▸ **Available data**:
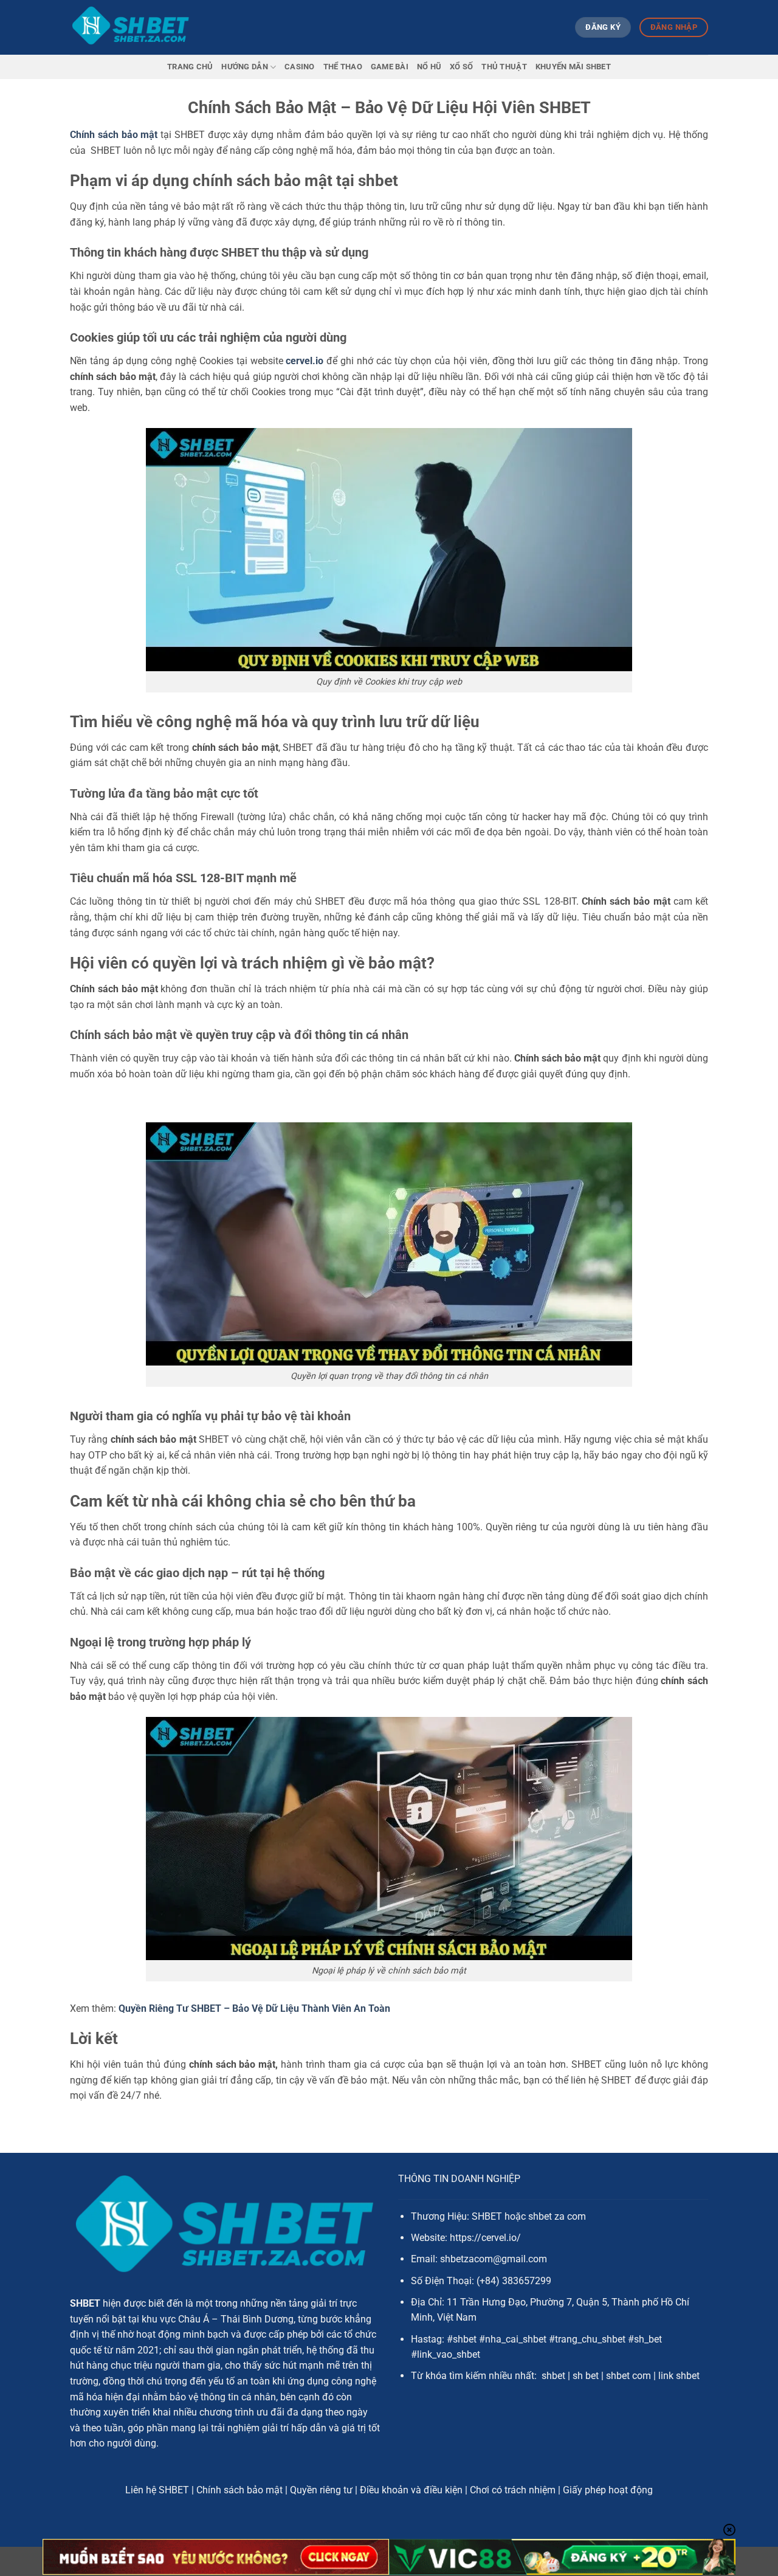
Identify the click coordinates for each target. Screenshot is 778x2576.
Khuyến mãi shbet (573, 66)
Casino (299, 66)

* * *

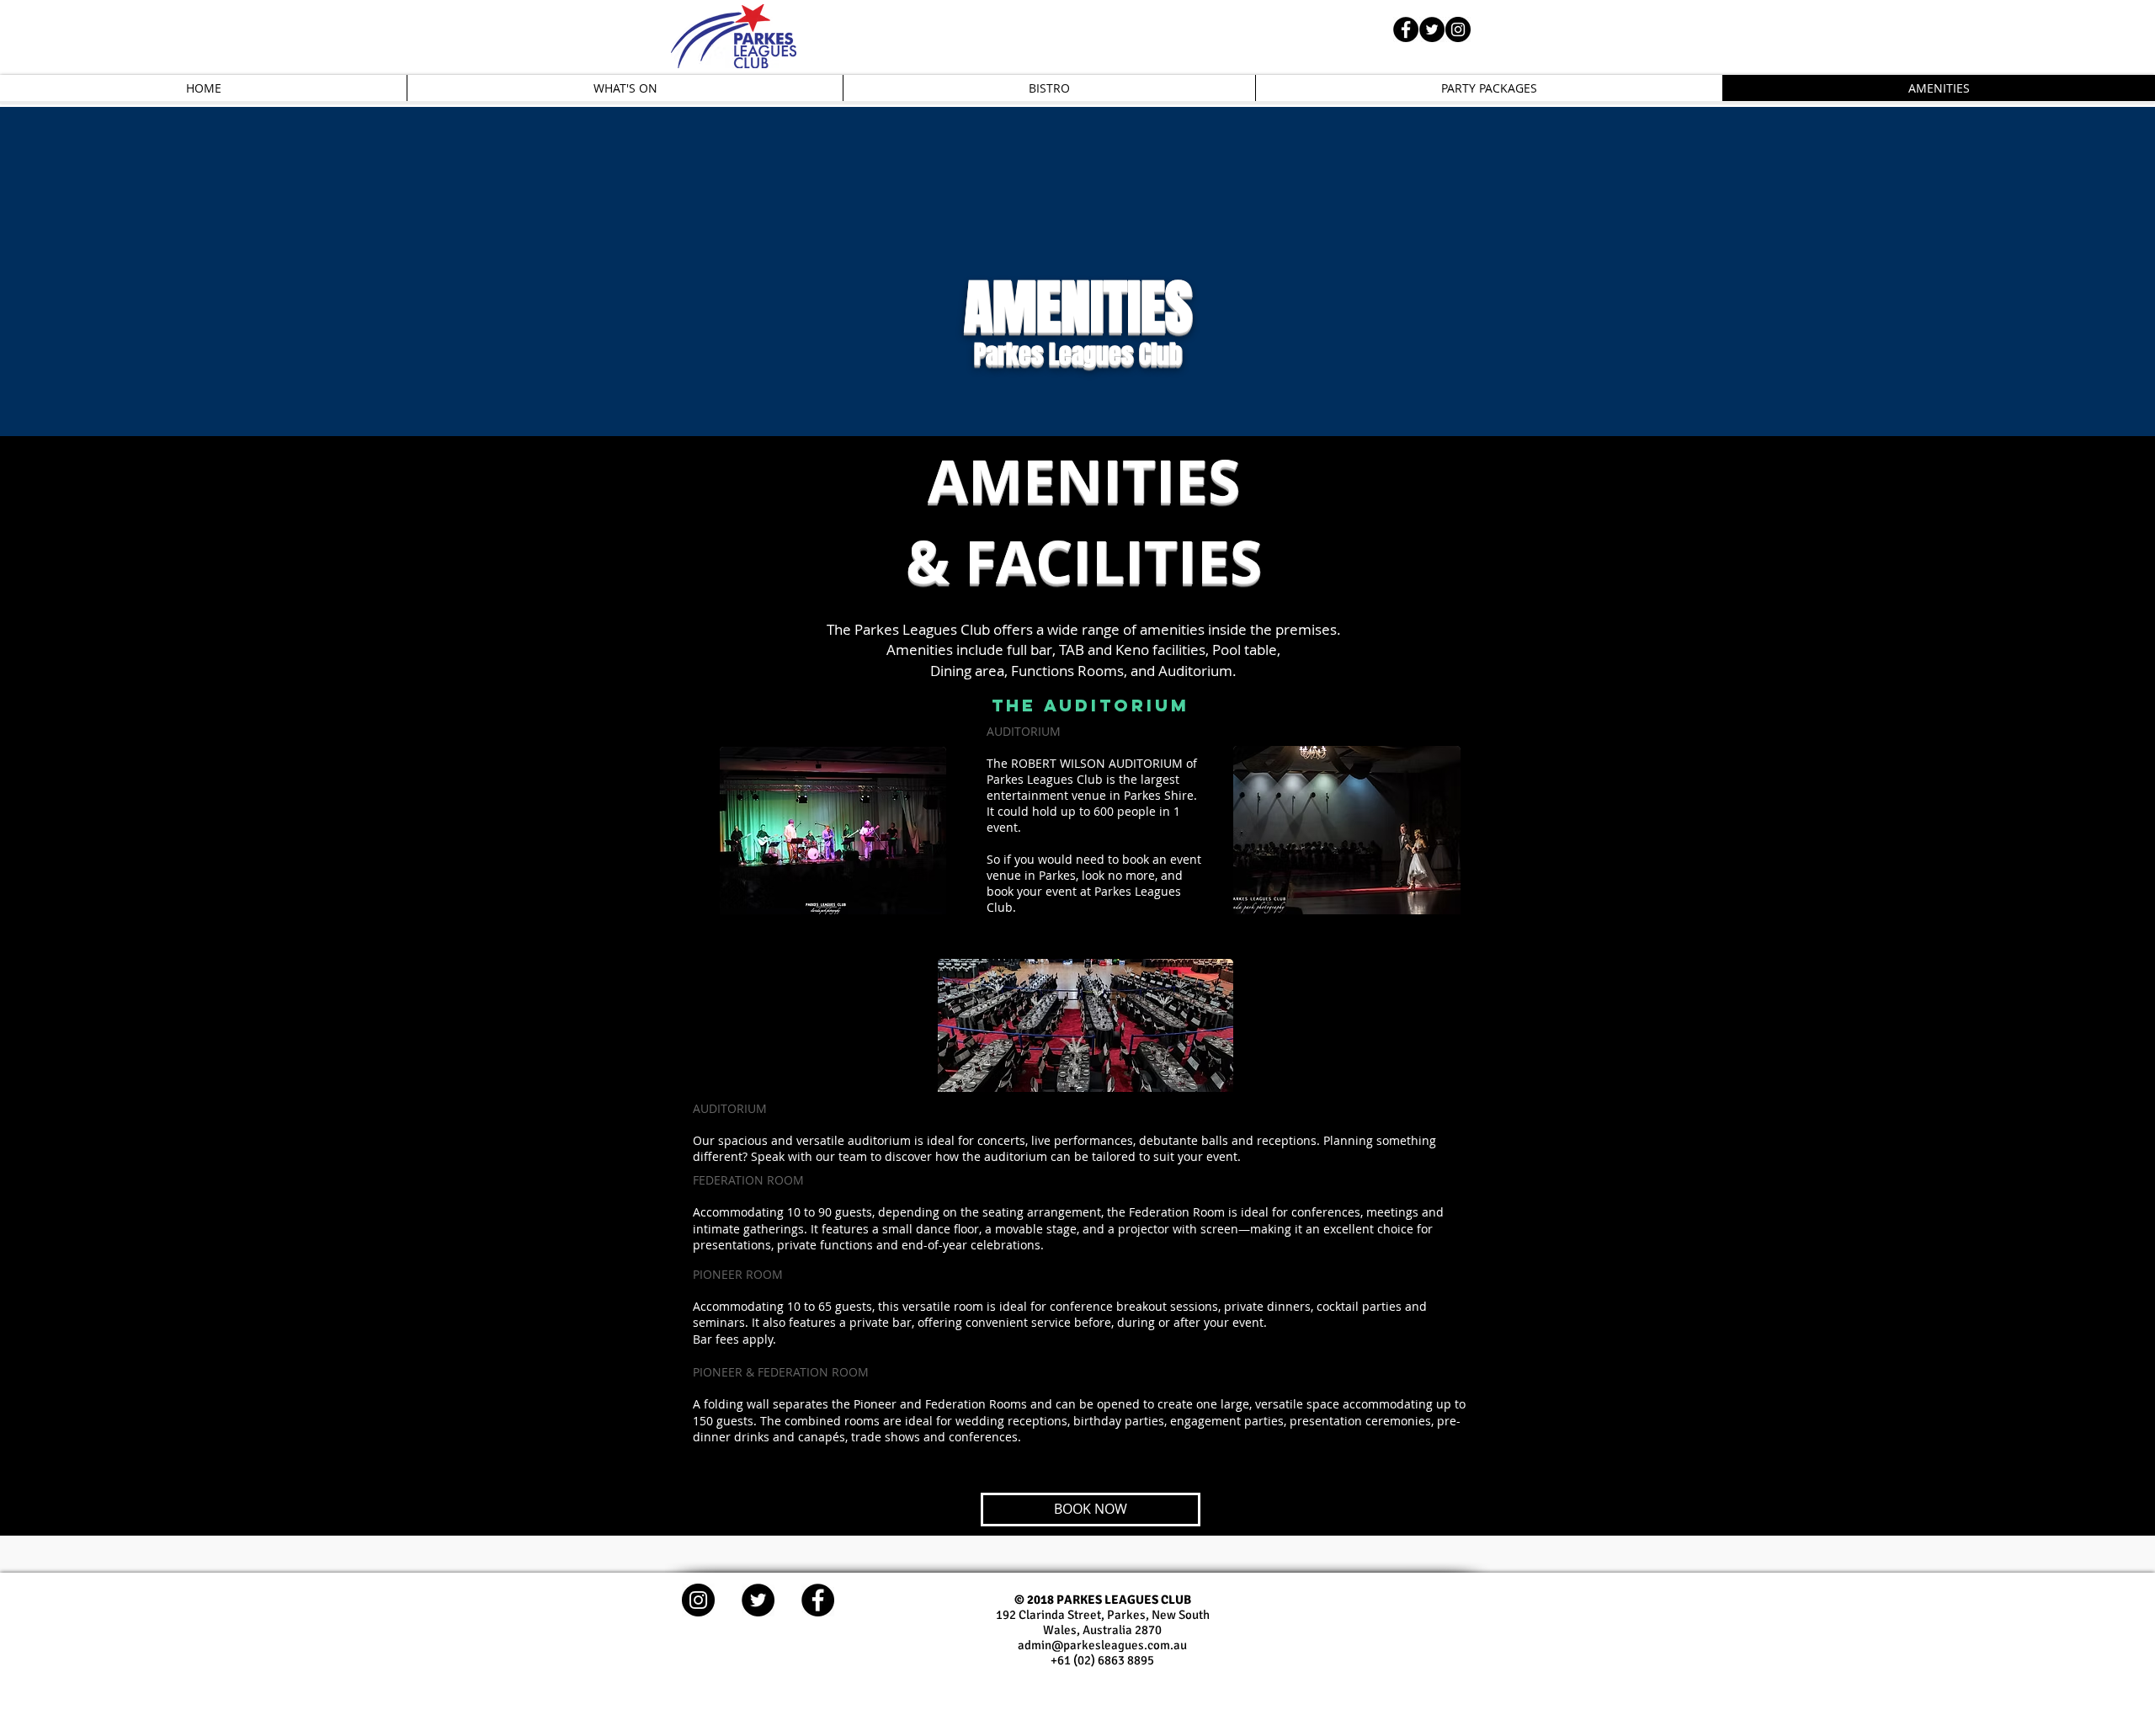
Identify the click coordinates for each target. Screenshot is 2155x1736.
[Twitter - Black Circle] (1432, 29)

▸ **Exercise details**:
Write out every line of the listing that holds the word "Identify".

▸ **Response to this task**:
Identify the click coordinates for each target. Screenshot is 778x2576.
Identify the click coordinates for each target. Screenshot is 2155x1736.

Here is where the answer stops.